Personal setups » Emily’s Niner set up two ways

I have really appreciated some of the insight and problem solving people have posted here, so I thought I would post my own in case they are of interest. I’ve taken this steel Niner frame through a lot of good times (and some hell) over the past couple years. I thought it was neat to compare the photos of the bike set up for two completely different sorts of adventures.

First photo, on Lucky Segment 13, midway through the Colorado Trail Race in 2010.

Set up with derailleurs and front suspension for the rigors of racing up and down the Rockies. As well, a handlebar bag to carry some of the gear needed for the CT and still have well-balanced handling on singletrack.

 

Second photo, a couple weeks of gravel/road touring through rural Laos in 2011.

Carbon fork instead of suspension. Singlespeed because I was on vacation, dammit. Early in the year I had sent the frame to Bilenky to be retrofitted with S&S couplers so it can break down small for easy travel. Bilenky also repainted the frame black and turquoise! Sweet! They did incredible work.
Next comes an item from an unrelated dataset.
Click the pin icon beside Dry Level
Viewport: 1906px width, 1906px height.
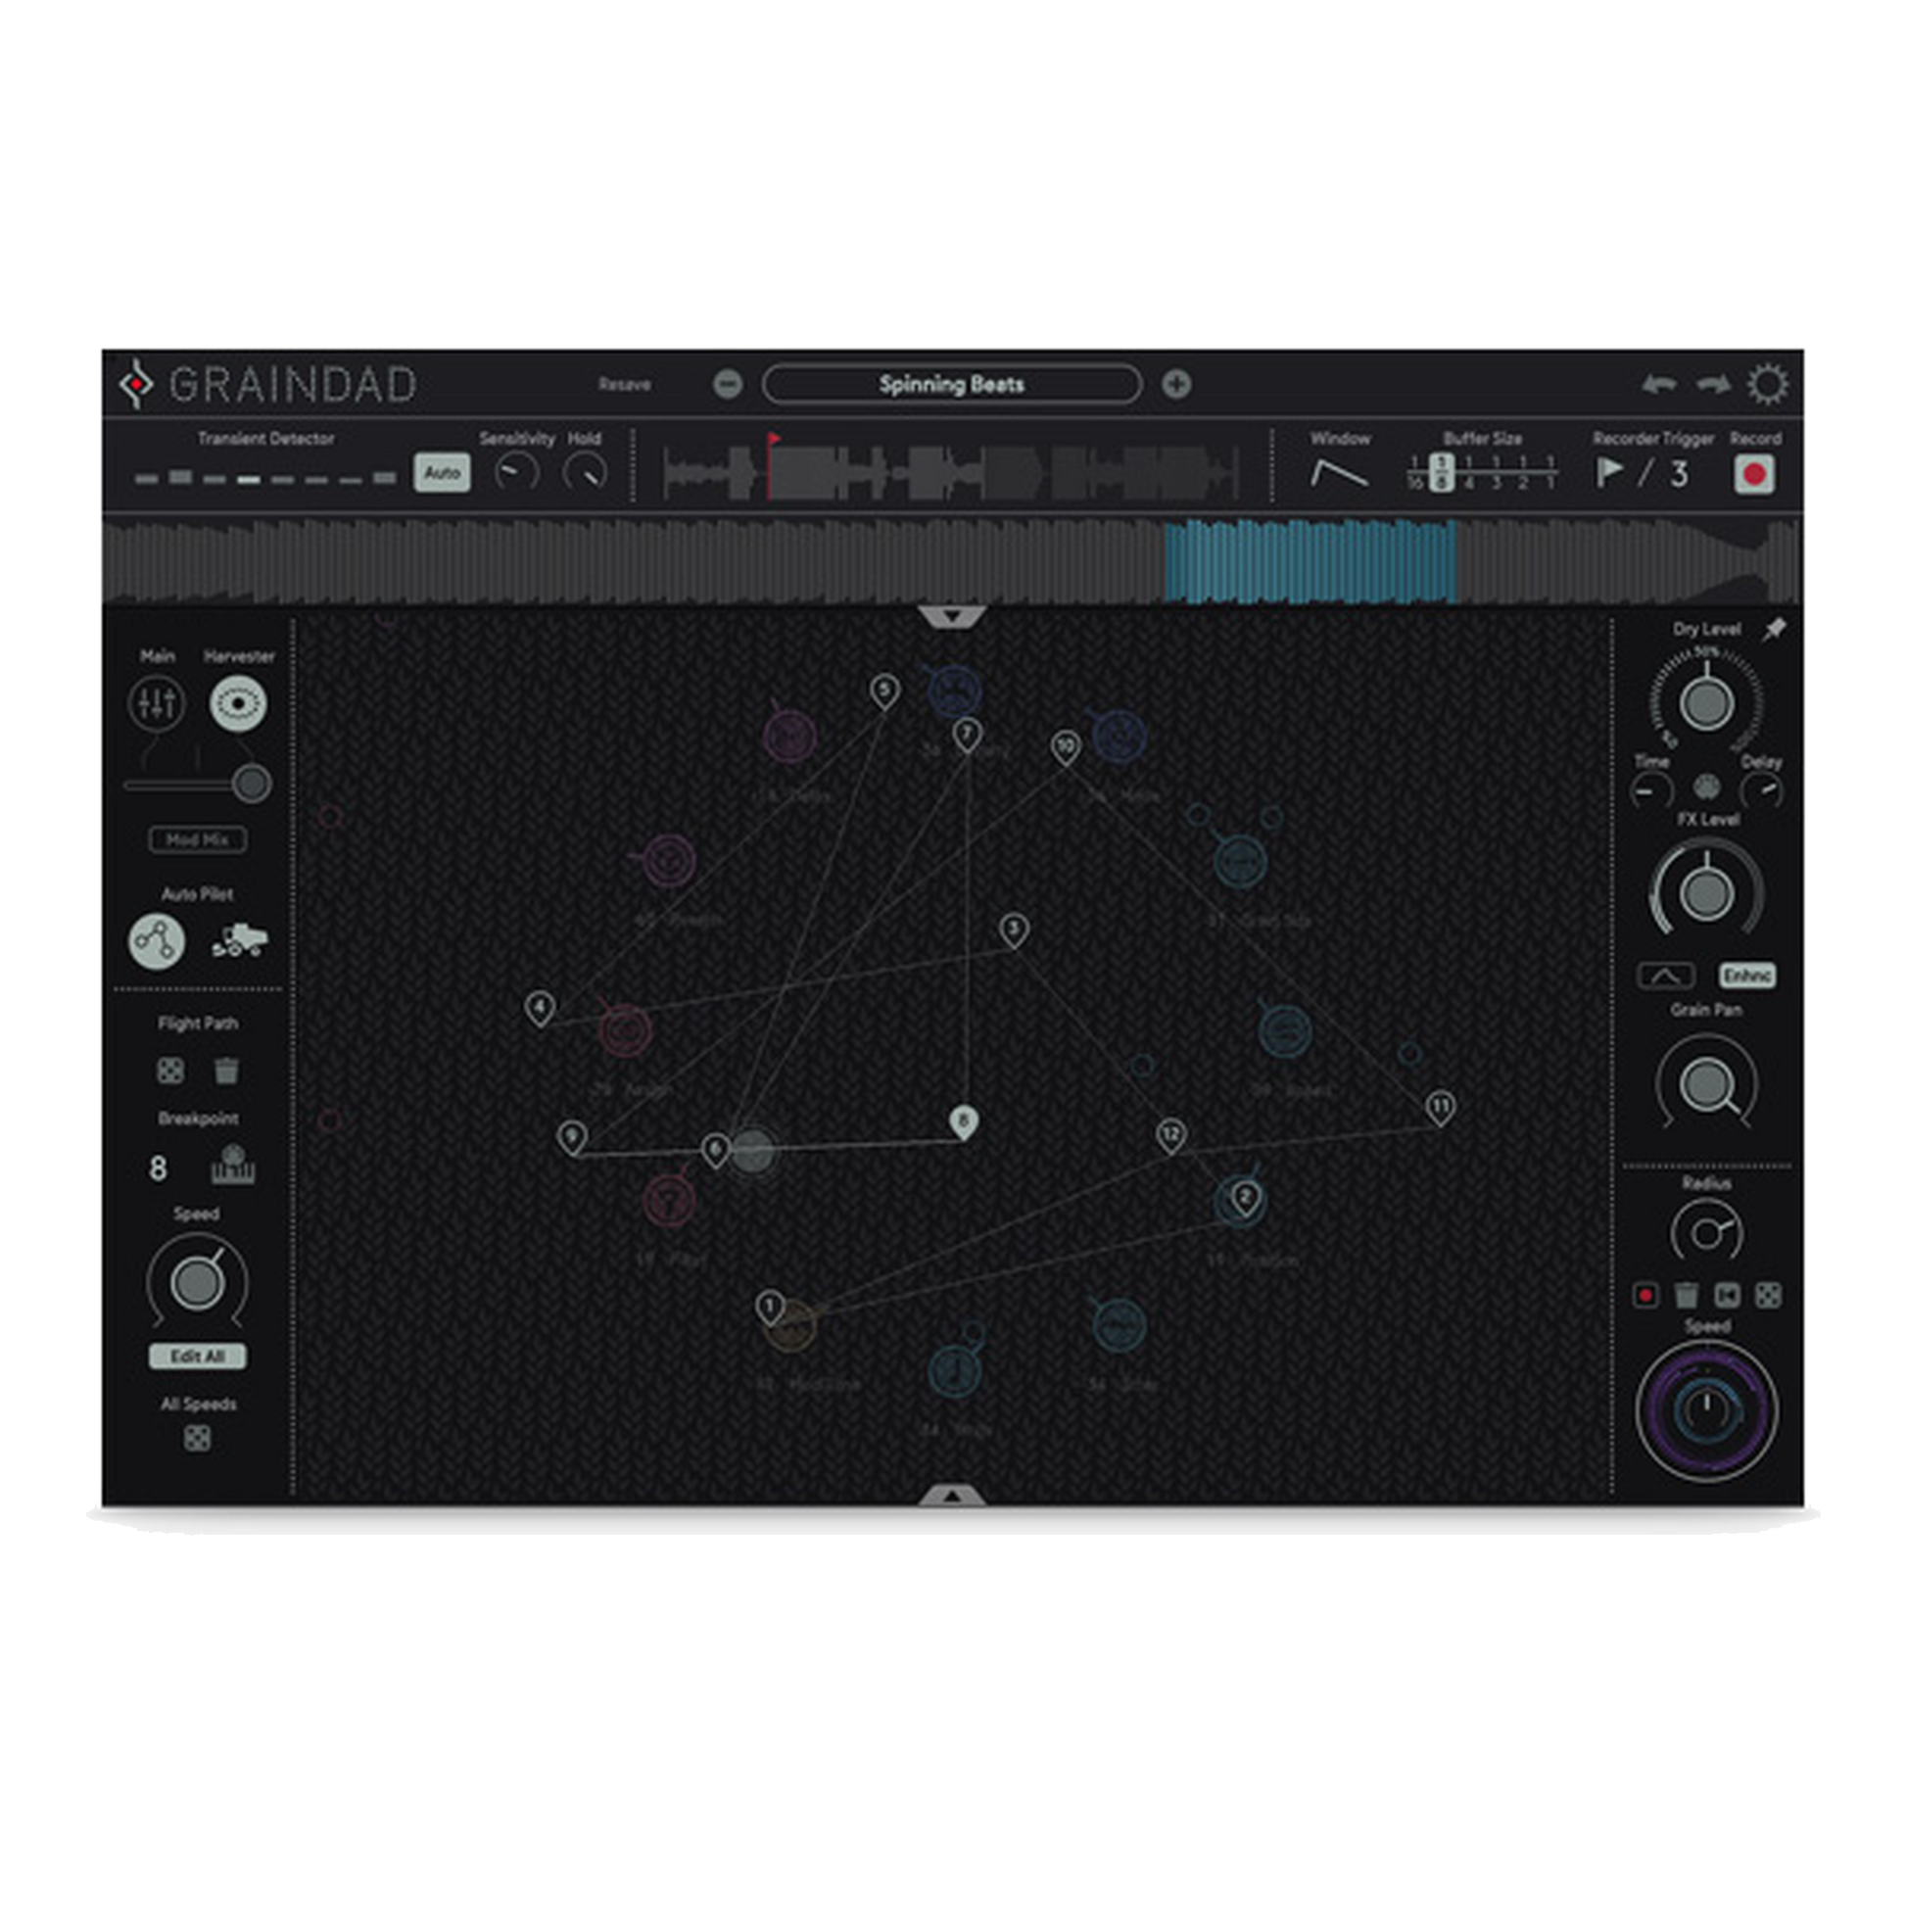pos(1774,628)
(Above: in response to a query about the breakdown-setup with couplers, I edited the post to add this extra photo. Breaking down my gear into the S&S box and carry-on totebag at the Nong Khai, Thailand train station. It takes about half an hour to get it apart and packed well, about 45 minutes to get it built up. Notice all the bike parts sitting on the small table. Yes, this monk watched me do the breakdown from about that far away for the duration.  I was definitely the most entertaining thing in the train station that day.)

I absolutely love the Niner Sir9 frame for bikepacking as well as for all-around singletrack and gravel riding. Affordable, durable, pretty light, handles well– and riding a steel bike is so nice.
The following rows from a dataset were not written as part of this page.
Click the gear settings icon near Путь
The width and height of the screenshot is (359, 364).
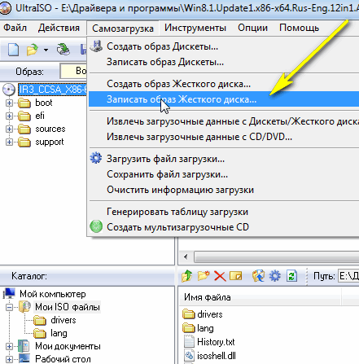(x=275, y=276)
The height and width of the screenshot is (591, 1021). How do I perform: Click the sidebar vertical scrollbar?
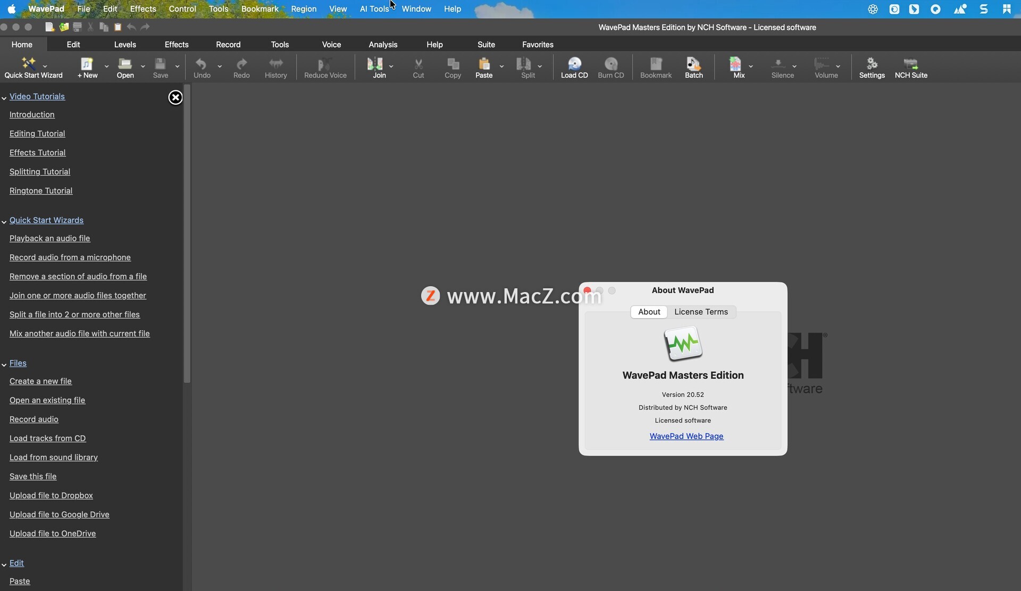tap(187, 234)
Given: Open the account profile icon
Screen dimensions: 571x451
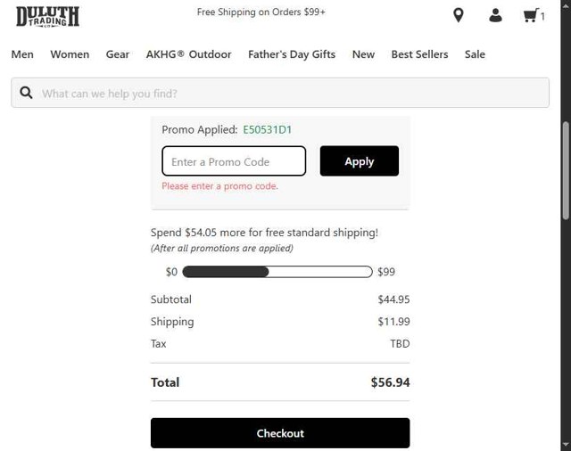Looking at the screenshot, I should [495, 15].
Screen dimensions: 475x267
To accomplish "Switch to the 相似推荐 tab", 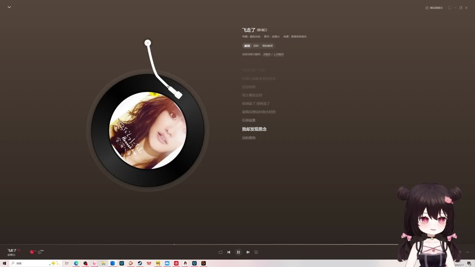I will [x=268, y=46].
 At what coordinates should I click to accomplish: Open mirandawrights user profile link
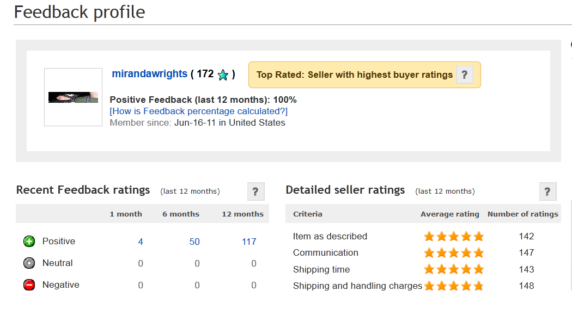[150, 73]
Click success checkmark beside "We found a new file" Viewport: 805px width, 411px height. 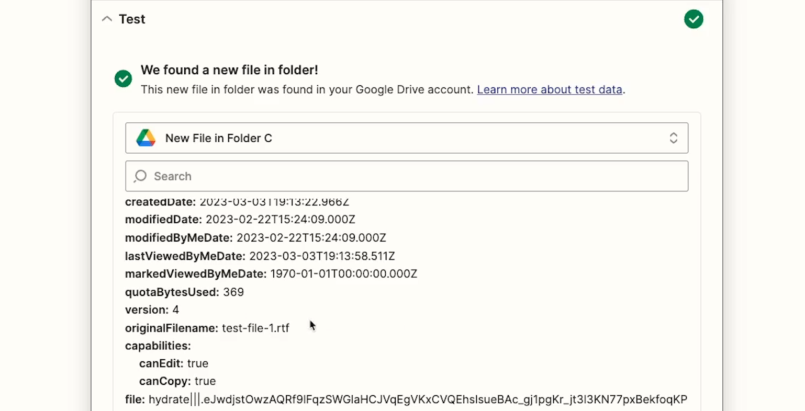tap(124, 79)
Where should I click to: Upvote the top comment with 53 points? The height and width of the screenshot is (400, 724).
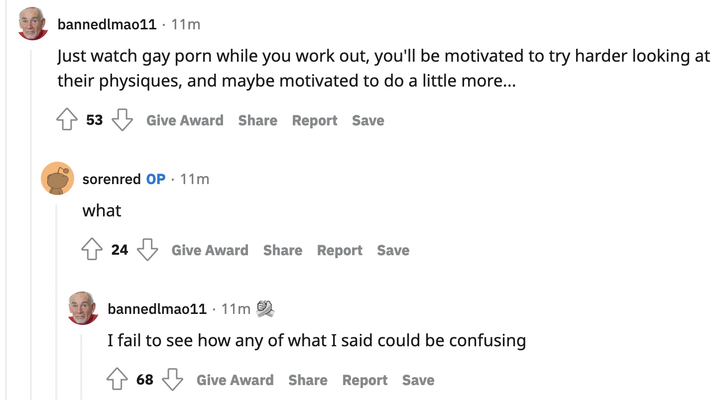(x=67, y=120)
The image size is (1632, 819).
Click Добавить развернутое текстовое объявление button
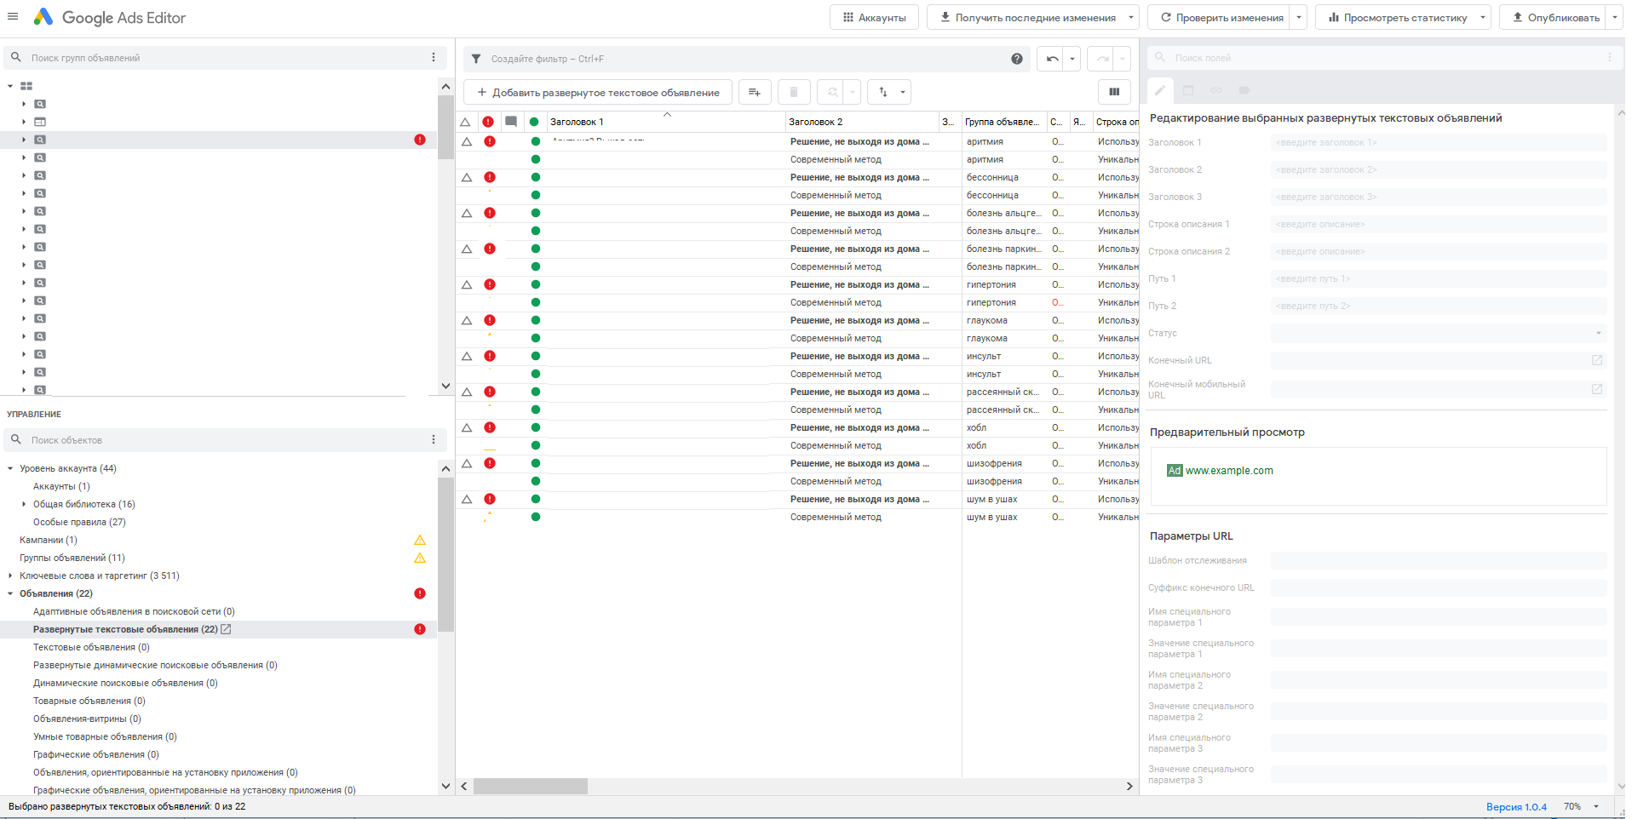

Packs: Epic/Revelate custom frame pack. Secondhand Carousel seat bag (purchased off the Bikepacking.net gear swap forum!) Two Mountain Feedbags, at least one of which usually has a water bottle in it. The black handlebar bag featured in the first image is from Carousel, but I now vastly prefer my Revelate handlebar system when I need that extra capacity up front. I also rode with a very light and small backpack on both trips.

Bike parts of possible interest: Niner carbon fork or Rock Shox Reba XX. Handbuilt Bike29 wheels (Stans rims/Industry9 hubs) with 2.3 WTB WeirWolf in Colorado, 30c Michelin Jet in Laos. Vintage pink Hope Mono Mini brakes… always!

Comments (5)

CheyouJanuary 4th, 2012 at 5:57 pm

How do you like the carbon fork ? How does it effect the ride , like less weight . Nice setup.

Happy new year Thom

OwenJanuary 6th, 2012 at 7:50 pm

Great to hear you did the Laos trip. Looks like you headed north(ish). Good choice to stick to Laos… I much preferred it to Vietnam as a cycling place. How did the S&S couplers go? How long for assembly/breakdown?

Did you camp in Laos?

aaron wJanuary 7th, 2012 at 7:35 am

Hey I think the last time I saw you we were standing in the middle of the flint hills coverd in mud! Dirty, dirty Kanza!
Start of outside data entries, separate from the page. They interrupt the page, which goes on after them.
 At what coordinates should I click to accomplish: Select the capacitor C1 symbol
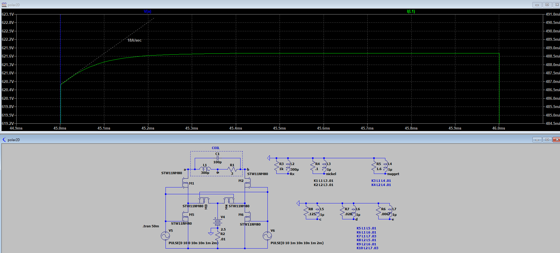point(217,158)
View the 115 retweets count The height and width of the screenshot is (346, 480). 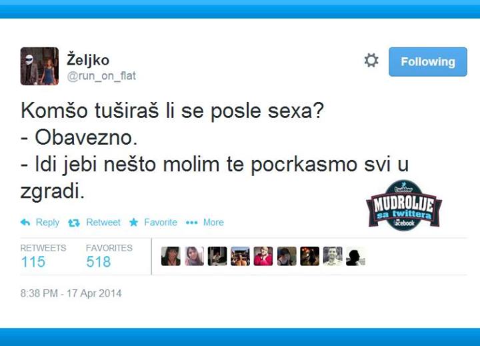(33, 262)
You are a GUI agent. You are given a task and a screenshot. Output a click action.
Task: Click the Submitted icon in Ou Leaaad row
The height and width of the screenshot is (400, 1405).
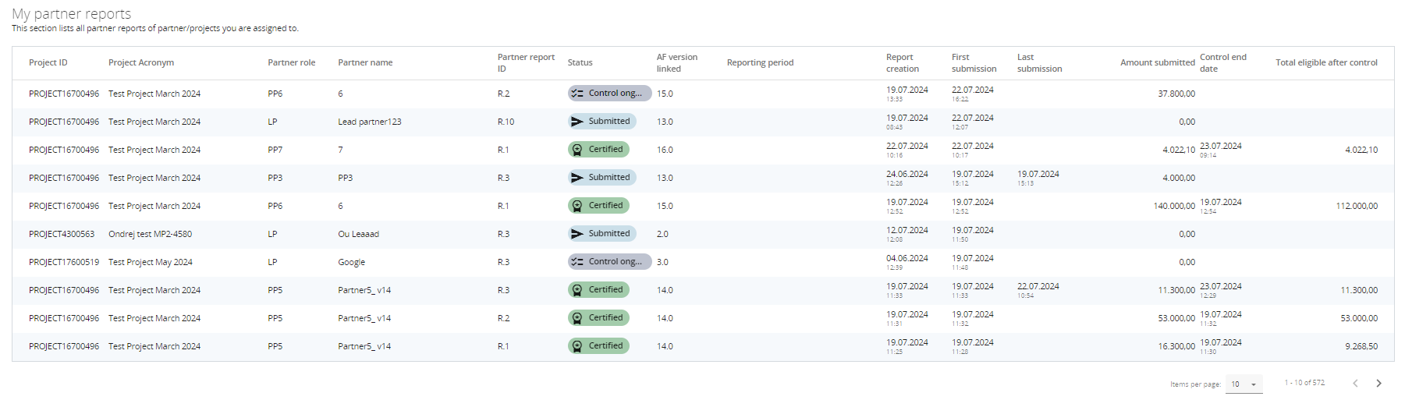[x=577, y=234]
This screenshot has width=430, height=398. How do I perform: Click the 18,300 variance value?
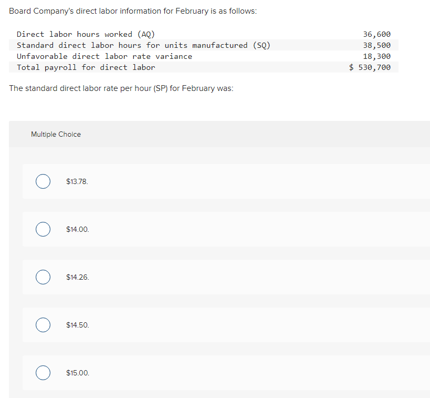click(377, 56)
TimJanuary 19th, 2012 at 7:06 pm

how is your spot connected

EmilyApril 16th, 2012 at 11:26 am

Hey Hey! Sorry I forgot to check for responses here.
Hi Aaron! That was a great Kanza, at least it wasn’t hot! Really glad no one got struck by lightning! Hope to see you again this year.
Cheyou- I love the carbon fork, it is great on washboard gravel and not-too-technical trails. I am too much of a weakling to go rigid for something like the CTR, though.
Owen- Hi Owen! thanks for your advice on routes. Plenty of great riding in Laos and so I never made it to Vietnam. I had a completely fabulous time, met wonderful people and got my ass kicked by some great Laotian mountain roads. I really need to write up a trip report some time soon! The S&S couplers work pretty well, after a lot of rattling on gravel they come a bit loose so just re-tighten them every day. Flew with the bike on United no problem, and no $$ extra luggage fees, just don’t say it’s a bike and don’t have any bike stickers on the outside of the box. I took the rear triangle as carry-on luggage in a totebag and everything else went into the square box. Airport security in Tokyo was somewhat interested in the strange metal object in the totebag when it was on the xray machine but let me through once they gave it an extra look. Went through all security fine in Bangkok and Chicago. I left the empty box in a Thai train station left-luggage locker, which worked great and was nearly free. [also: I just edited the original post to include a photo of the breakdown process at the train station]
Tim- The Spot was connected poorly. I lost it the next day! I had no good place for it and moved it around a couple times. At that point it was connected with multiple zip ties and a small piece of cord.